[PATCH] math recursion and array overflow

[PATCH] math recursion and array overflow

[Bart Schaefer]

[-- Attachment #1: Type: text/plain, Size: 790 bytes --]

Math operations normally abort if recursion gets deeper than MAX_MLEVEL (256).

However, if the recursion is happening in an array subscript, it can
rewind and try again until eventually we try to calculate the length
of an empty array expansion, and kaboom.

This happens because parse_subscript() clears the error flag while
using the lexer, so instead of stopping at the recursion limit we just
try again on the next subscript until something goes wrong.

The easiest way to reproduce is to use a nameref:

n=(1)
typeset -n i='n[++i]'
print $i

The following fixes it by aborting math operators upon operand error,
but there might be other more elaborate ways to set it off.  I tried
some combinations using user-defined math functions but didn't find a
failing recursive call strategy.

[-- Attachment #2: math-array-overflow.txt --]
[-- Type: text/plain, Size: 647 bytes --]

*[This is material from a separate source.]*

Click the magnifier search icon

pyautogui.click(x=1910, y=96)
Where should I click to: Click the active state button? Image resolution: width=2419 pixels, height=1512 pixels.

diff --git a/Src/math.c b/Src/math.c
index a060181ed..50b69d6a1 100644
--- a/Src/math.c
+++ b/Src/math.c
@@ -352,6 +352,8 @@ getmathparam(struct mathvalue *mptr)
 	    }
 	    return zero_mnumber;
 	}
+	if (errflag)
+	    return zero_mnumber;
     }
     result = getnumvalue(mptr->pval);
     if (isset(FORCEFLOAT) && result.type == MN_INTEGER) {
@@ -1367,8 +1369,11 @@ op(int what)
     }
 
     spval = &stack[sp].val;
-    if (stack[sp].val.type == MN_UNSET)
+    if (stack[sp].val.type == MN_UNSET) {
 	*spval = getmathparam(stack + sp);
+	if (errflag)
+	    return;
+    }
     switch (what) {
     case NOT:
 	if (spval->type & MN_FLOAT) {